- _The data_:
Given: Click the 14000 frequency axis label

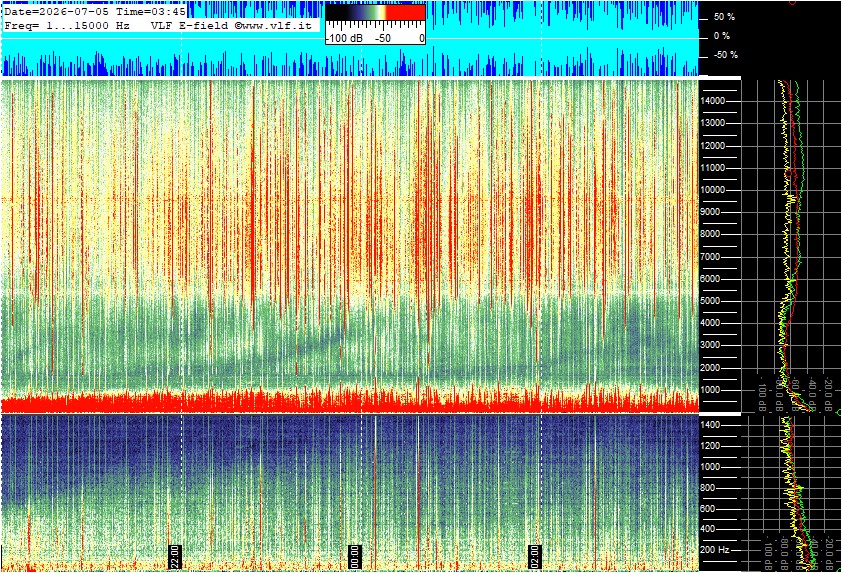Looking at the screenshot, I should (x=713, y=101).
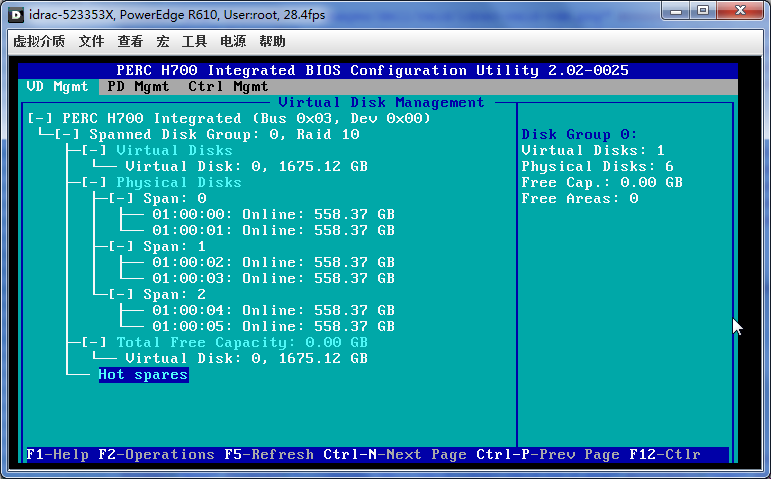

==

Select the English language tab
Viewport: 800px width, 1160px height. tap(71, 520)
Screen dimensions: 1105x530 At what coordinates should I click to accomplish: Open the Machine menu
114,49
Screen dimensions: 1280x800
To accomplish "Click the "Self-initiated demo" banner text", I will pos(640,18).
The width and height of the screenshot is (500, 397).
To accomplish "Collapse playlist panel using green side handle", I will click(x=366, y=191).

- _Exercise goal_: Copy out every line of the data in which the word "will" is found.

- _Solution_:
To accomplish "Click the "Self-initiated demo" banner text", I will pos(640,18).
To accomplish "Collapse playlist panel using green side handle", I will click(x=366, y=191).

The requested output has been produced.